OutgoingContactChain: OutgoingContactChain

Description

The outgoing contact chain is the number of holdings in the network of direct and indirect contacts from the root holding, with regard to temporal and order of the contacts during the defined time window used for contact tracing.

Usage

OutgoingContactChain(x, ...)

# S4 method for Contacts OutgoingContactChain(x)

# S4 method for ContactTrace OutgoingContactChain(x)

# S4 method for data.frame OutgoingContactChain( x, root, tEnd = NULL, days = NULL, outBegin = NULL, outEnd = NULL )

Value

A data.frame with the following columns:

root

The root of the contact tracing

outBegin

The first date to include outgoing movements

outEnd

The last date to include outgoing movements

outDays

The number of days in the interval outBegin to outEnd

outDegree

The OutgoingContactChain of the root within the time-interval

Arguments

x

a ContactTrace object, or a list of ContactTrace objects or a data.frame with movements of animals between holdings, see Trace for details.

...

Additional arguments to the method

root

vector of roots to calculate outgoing contact chain for.

tEnd

the last date to include outgoing movements. Defaults to NULL

days

the number of previous days before tEnd to include outgoing movements. Defaults to NULL

outBegin

the first date to include outgoing movements. Defaults to NULL

outEnd

the last date to include outgoing movements. Defaults to NULL

Methods

signature(x = "ContactTrace")

Get the OutgoingContactChain of a ContactTrace object.
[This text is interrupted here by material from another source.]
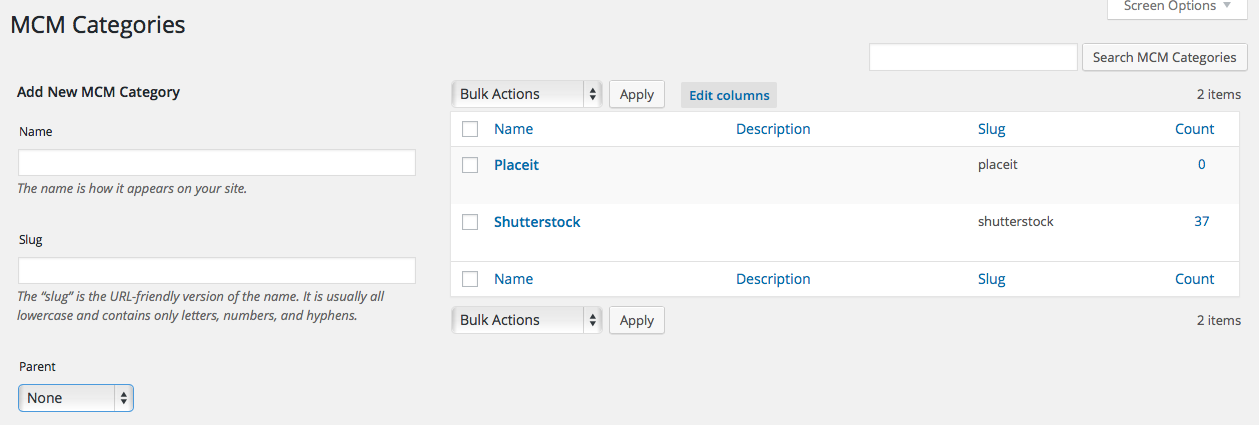Toggle the select-all checkbox in table header
Viewport: 1259px width, 425px height.
[470, 129]

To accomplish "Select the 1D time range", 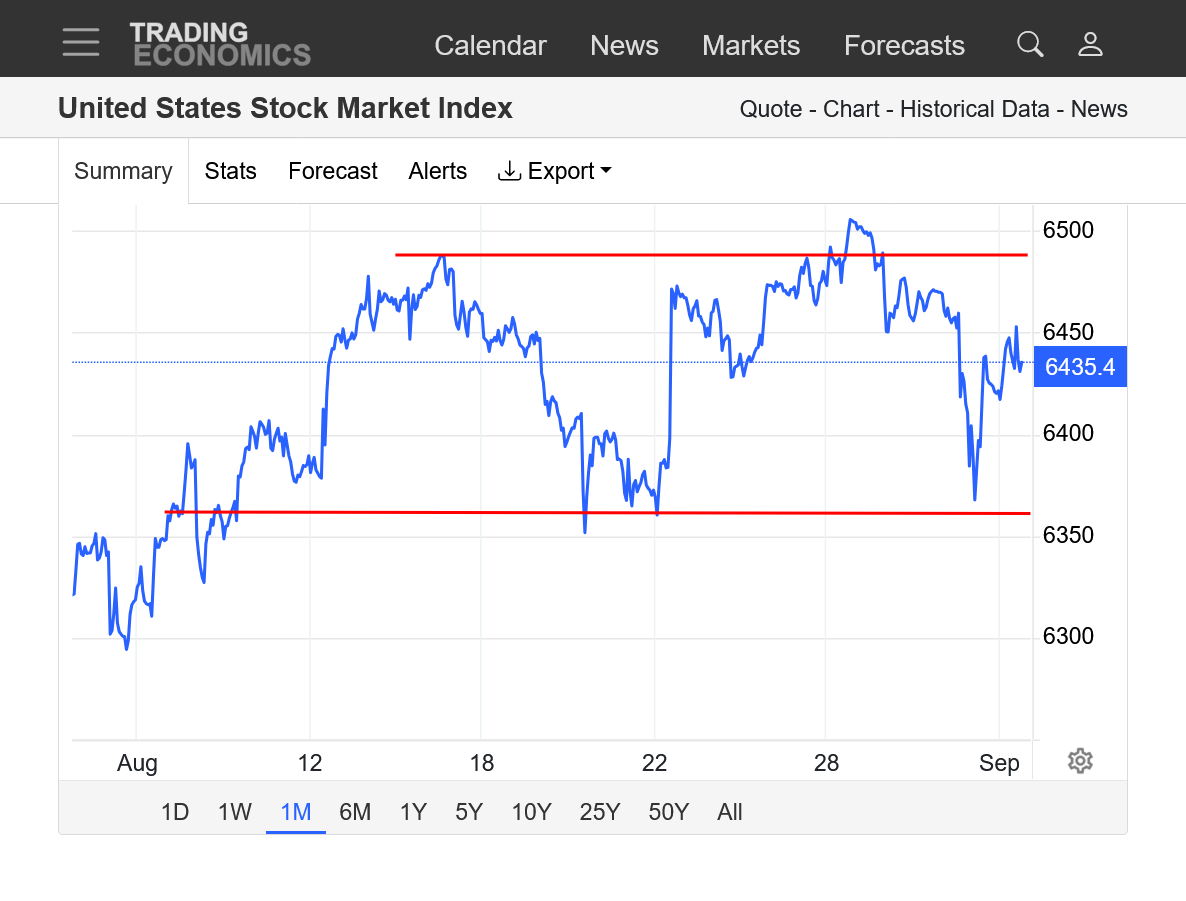I will (175, 812).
signature(x = "data.frame")

Get the OutgoingContactChain for a data.frame with movements, see examples.

References

  • Dube, C., et al., A review of network analysis terminology and its application to foot-and-mouth disease modelling and policy development. Transbound Emerg Dis 56 (2009) 73-85, doi: 10.1111/j.1865-1682.2008.01064.x

  • Noremark, M., et al., Network analysis of cattle and pig movements in Sweden: Measures relevant for disease control and riskbased surveillance. Preventive Veterinary Medicine 99 (2011) 78-90, doi: 10.1016/j.prevetmed.2010.12.009

See Also

NetworkSummary

Examples

Run this code
if (FALSE) {

## Load data
data(transfers)

## Perform contact tracing using tEnd and days
contactTrace <- Trace(movements = transfers,
                      root = 2645,
                      tEnd = "2005-10-31",
                      days = 91)

## Calculate outgoing contact chain from a ContactTrace object
oc_1 <- OutgoingContactChain(contactTrace)
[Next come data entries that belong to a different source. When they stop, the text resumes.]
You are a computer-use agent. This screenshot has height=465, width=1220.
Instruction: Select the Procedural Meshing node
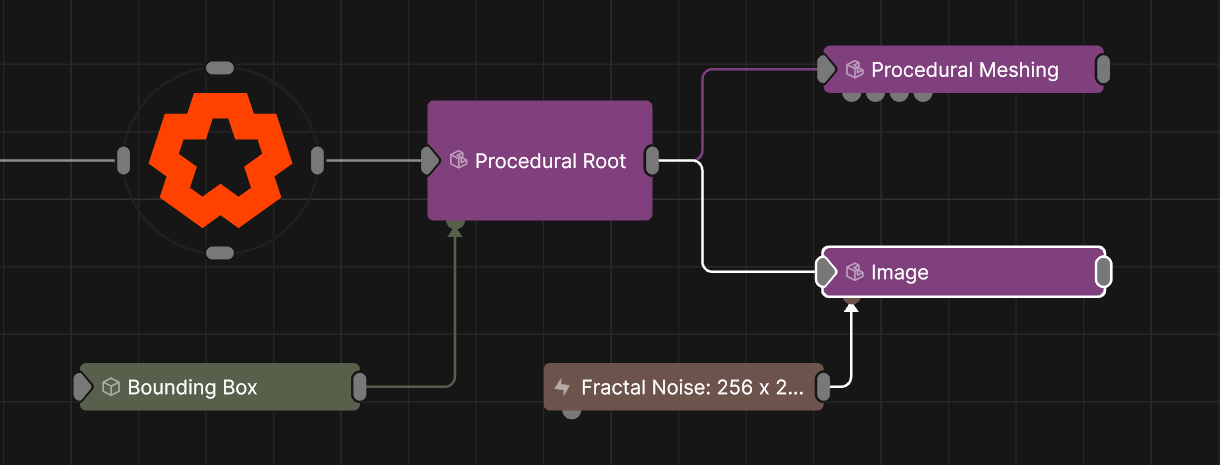coord(964,70)
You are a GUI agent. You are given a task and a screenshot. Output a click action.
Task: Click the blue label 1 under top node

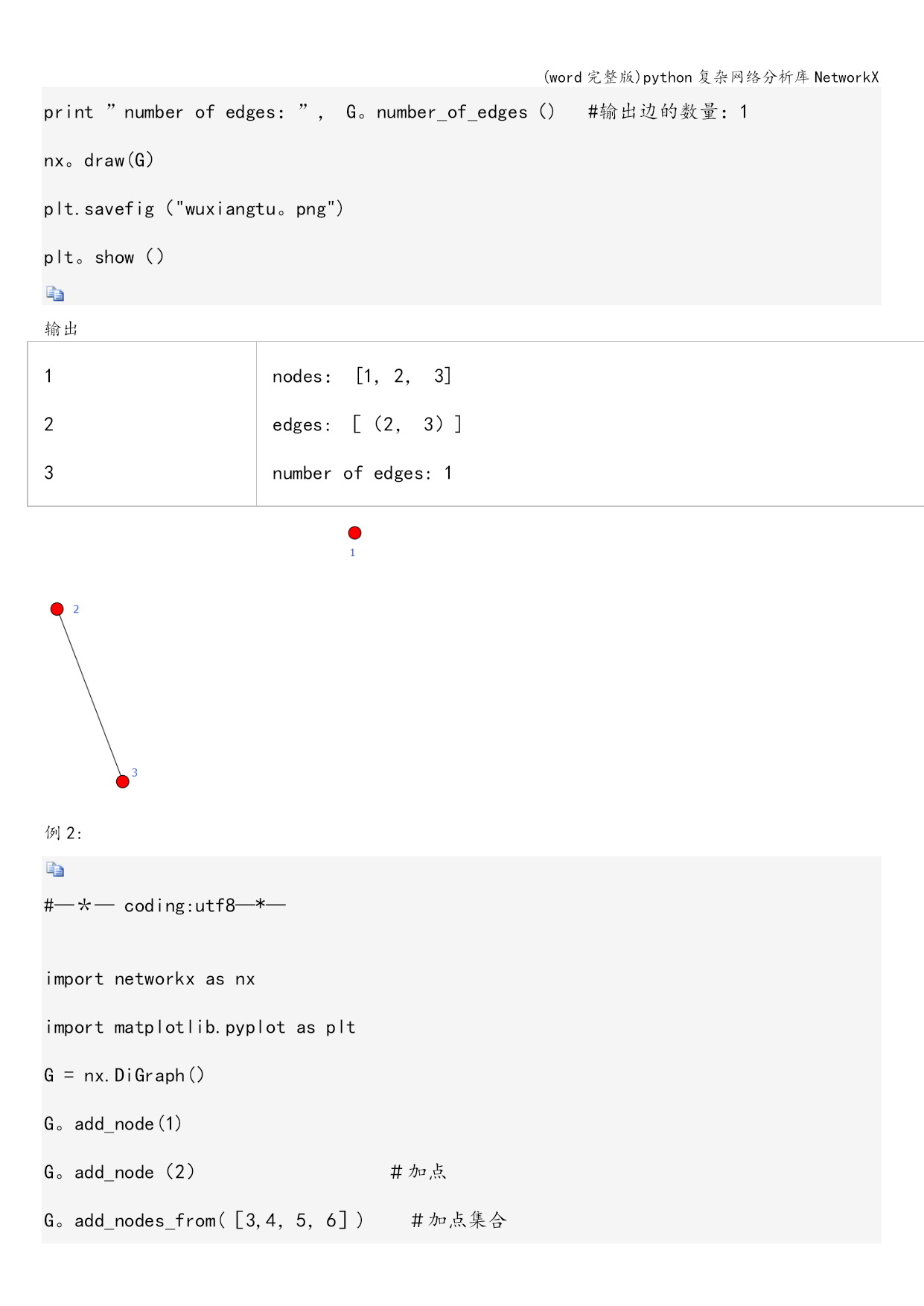click(x=353, y=553)
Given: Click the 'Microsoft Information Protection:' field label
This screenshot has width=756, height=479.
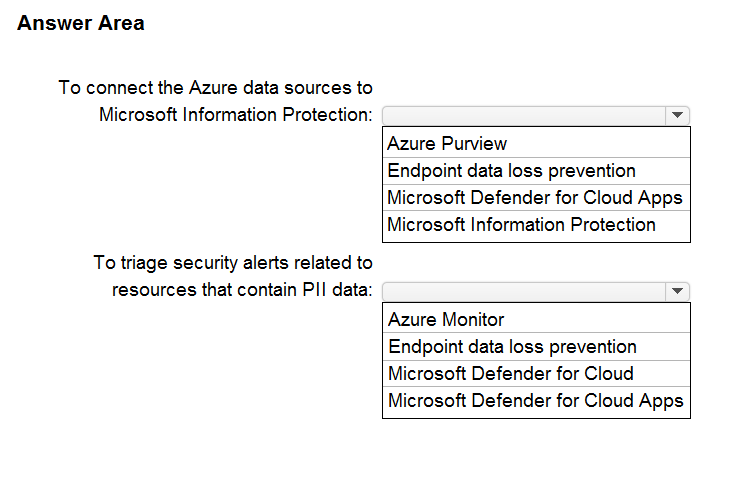Looking at the screenshot, I should [236, 114].
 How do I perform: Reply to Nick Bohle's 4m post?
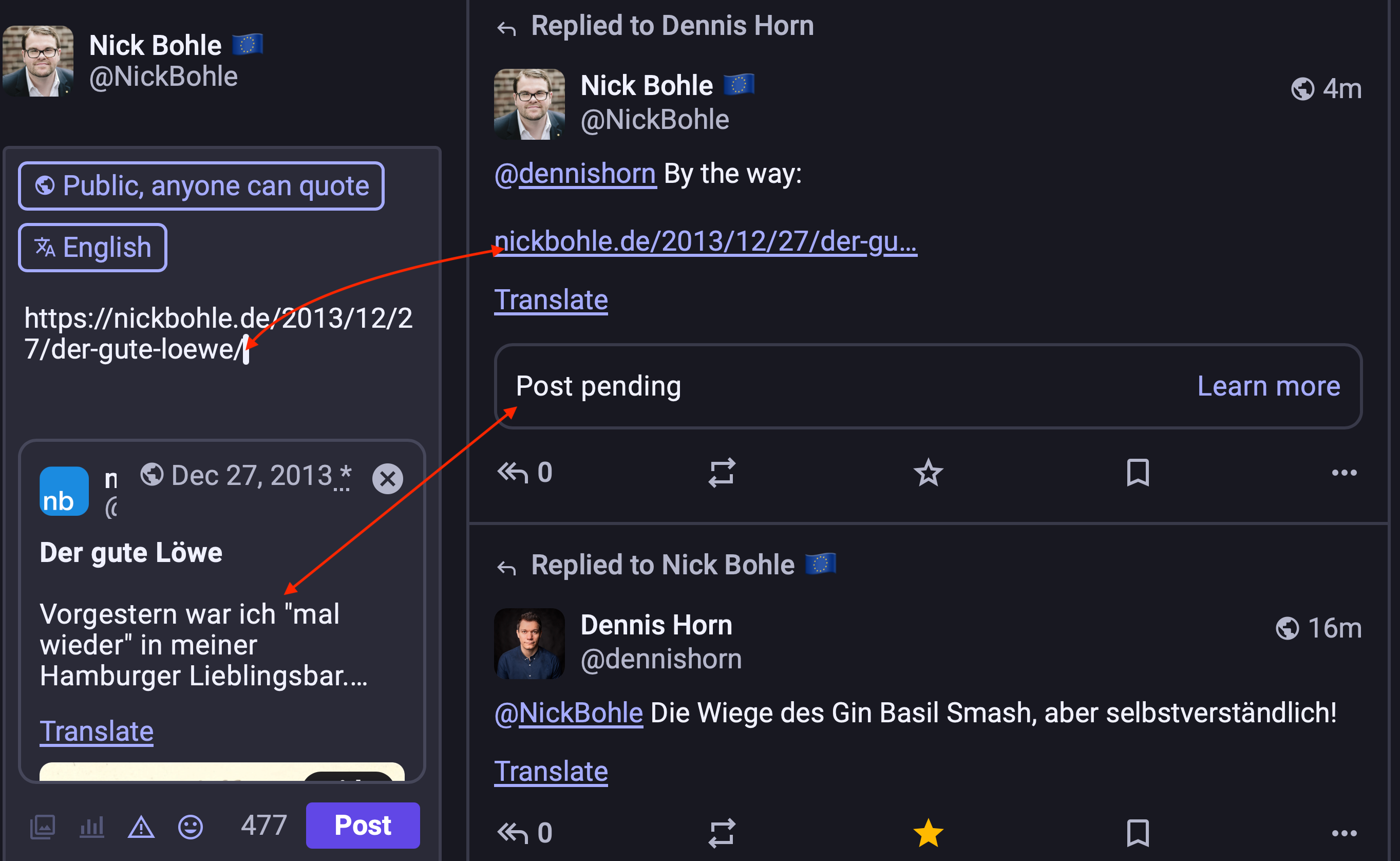coord(514,473)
## Calculate outgoing contact chain using tEnd and days
oc_2 <- OutgoingContactChain(transfers,
                             root = 2645,
                             tEnd = "2005-10-31",
                             days = 91)

## Check that the result is identical
identical(oc_1, oc_2)

## Calculate outgoing contact chain for all included herds
## First extract all source and destination from the dataset
root <- sort(unique(c(transfers$source,
                      transfers$destination)))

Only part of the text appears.